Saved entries
_ _ _ _ _ _ _

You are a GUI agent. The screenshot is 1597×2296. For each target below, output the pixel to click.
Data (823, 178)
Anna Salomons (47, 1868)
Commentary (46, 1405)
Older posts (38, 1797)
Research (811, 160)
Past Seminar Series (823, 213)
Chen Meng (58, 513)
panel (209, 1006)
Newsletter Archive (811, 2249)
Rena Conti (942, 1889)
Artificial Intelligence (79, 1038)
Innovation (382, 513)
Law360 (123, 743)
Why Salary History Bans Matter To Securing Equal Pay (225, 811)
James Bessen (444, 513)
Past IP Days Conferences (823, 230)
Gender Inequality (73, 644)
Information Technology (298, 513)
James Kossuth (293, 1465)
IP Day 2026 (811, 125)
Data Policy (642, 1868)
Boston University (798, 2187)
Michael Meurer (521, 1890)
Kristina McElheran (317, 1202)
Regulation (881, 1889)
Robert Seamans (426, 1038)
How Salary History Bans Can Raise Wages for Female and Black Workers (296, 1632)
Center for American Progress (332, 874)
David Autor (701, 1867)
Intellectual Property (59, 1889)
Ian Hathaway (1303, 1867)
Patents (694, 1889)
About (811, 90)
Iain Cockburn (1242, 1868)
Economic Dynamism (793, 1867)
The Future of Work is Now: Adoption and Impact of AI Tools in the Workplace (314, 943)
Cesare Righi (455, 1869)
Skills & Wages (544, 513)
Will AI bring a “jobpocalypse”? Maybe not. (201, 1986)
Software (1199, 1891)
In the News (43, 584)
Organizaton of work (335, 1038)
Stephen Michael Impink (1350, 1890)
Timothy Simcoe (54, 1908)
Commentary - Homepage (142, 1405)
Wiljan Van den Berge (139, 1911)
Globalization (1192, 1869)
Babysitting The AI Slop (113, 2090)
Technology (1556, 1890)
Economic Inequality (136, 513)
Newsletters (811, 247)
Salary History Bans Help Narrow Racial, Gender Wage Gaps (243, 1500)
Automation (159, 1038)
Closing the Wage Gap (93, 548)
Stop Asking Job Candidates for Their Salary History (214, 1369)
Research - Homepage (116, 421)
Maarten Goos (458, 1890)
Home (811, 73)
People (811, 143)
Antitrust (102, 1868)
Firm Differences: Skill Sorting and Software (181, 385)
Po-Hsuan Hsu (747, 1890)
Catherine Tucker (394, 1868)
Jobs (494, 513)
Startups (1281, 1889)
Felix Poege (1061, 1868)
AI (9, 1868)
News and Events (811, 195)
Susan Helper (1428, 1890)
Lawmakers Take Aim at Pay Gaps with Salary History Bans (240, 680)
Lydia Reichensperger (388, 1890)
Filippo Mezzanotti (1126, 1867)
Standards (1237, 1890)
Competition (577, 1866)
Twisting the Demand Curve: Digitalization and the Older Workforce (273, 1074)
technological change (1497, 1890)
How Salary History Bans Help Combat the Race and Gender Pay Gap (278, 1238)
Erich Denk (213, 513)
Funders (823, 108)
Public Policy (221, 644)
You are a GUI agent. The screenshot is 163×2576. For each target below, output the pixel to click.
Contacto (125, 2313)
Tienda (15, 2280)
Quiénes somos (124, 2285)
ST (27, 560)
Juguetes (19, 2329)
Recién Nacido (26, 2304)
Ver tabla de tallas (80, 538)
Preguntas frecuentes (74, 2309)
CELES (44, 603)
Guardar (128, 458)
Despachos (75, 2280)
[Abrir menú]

_ _ _ _ _ _ _

### Work instruction
Each line of the data needs to be repeated exactly.

### Result of this task
You are a GUI agent. The screenshot is 1597×2296. For each target below, output the pixel to click.
Data (823, 178)
Anna Salomons (47, 1868)
Commentary (46, 1405)
Older posts (38, 1797)
Research (811, 160)
Past Seminar Series (823, 213)
Chen Meng (58, 513)
panel (209, 1006)
Newsletter Archive (811, 2249)
Rena Conti (942, 1889)
Artificial Intelligence (79, 1038)
Innovation (382, 513)
Law360 (123, 743)
Why Salary History Bans Matter To Securing Equal Pay (225, 811)
James Bessen (444, 513)
Past IP Days Conferences (823, 230)
Gender Inequality (73, 644)
Information Technology (298, 513)
James Kossuth (293, 1465)
IP Day 2026 (811, 125)
Data Policy (642, 1868)
Boston University (798, 2187)
Michael Meurer (521, 1890)
Kristina McElheran (317, 1202)
Regulation (881, 1889)
Robert Seamans (426, 1038)
How Salary History Bans Can Raise Wages for Female and Black Workers (296, 1632)
Center for American Progress (332, 874)
David Autor (701, 1867)
Intellectual Property (59, 1889)
Ian Hathaway (1303, 1867)
Patents (694, 1889)
About (811, 90)
Iain Cockburn (1242, 1868)
Economic Dynamism (793, 1867)
The Future of Work is Now: Adoption and Impact of AI Tools in the Workplace (314, 943)
Cesare Righi (455, 1869)
Skills & Wages (544, 513)
Will AI bring a “jobpocalypse”? Maybe not. (201, 1986)
Software (1199, 1891)
In the News (43, 584)
Organizaton of work (335, 1038)
Stephen Michael Impink (1350, 1890)
Timothy Simcoe (54, 1908)
Commentary - Homepage (142, 1405)
Wiljan Van den Berge (139, 1911)
Globalization (1192, 1869)
Babysitting The AI Slop (113, 2090)
Technology (1556, 1890)
Economic Inequality (136, 513)
Newsletters (811, 247)
Salary History Bans Help Narrow Racial, Gender Wage Gaps (243, 1500)
Automation (159, 1038)
Closing the Wage Gap (93, 548)
Stop Asking Job Candidates for Their Salary History (214, 1369)
Research - Homepage (116, 421)
Maarten Goos (458, 1890)
Home (811, 73)
People (811, 143)
Antitrust (102, 1868)
Firm Differences: Skill Sorting and Software (181, 385)
Po-Hsuan Hsu (747, 1890)
Catherine Tucker (394, 1868)
Jobs (494, 513)
Startups (1281, 1889)
Felix Poege (1061, 1868)
AI (9, 1868)
News and Events (811, 195)
Susan Helper (1428, 1890)
Lawmakers Take Aim at Pay Gaps with Salary History Bans (240, 680)
Lydia Reichensperger (388, 1890)
Filippo Mezzanotti (1126, 1867)
Standards (1237, 1890)
Competition (577, 1866)
Twisting the Demand Curve: Digitalization and the Older Workforce (273, 1074)
technological change (1497, 1890)
How Salary History Bans Help Combat the Race and Gender Pay Gap (278, 1238)
Erich Denk (213, 513)
Funders (823, 108)
Public Policy (221, 644)
You are a GUI agent. The screenshot is 163×2576. For each target below, output the pixel to click.
Contacto (125, 2313)
Tienda (15, 2280)
Quiénes somos (124, 2285)
ST (27, 560)
Juguetes (19, 2329)
Recién Nacido (26, 2304)
Ver tabla de tallas (80, 538)
Preguntas frecuentes (74, 2309)
CELES (44, 603)
Guardar (128, 458)
Despachos (75, 2280)
[Abrir menú]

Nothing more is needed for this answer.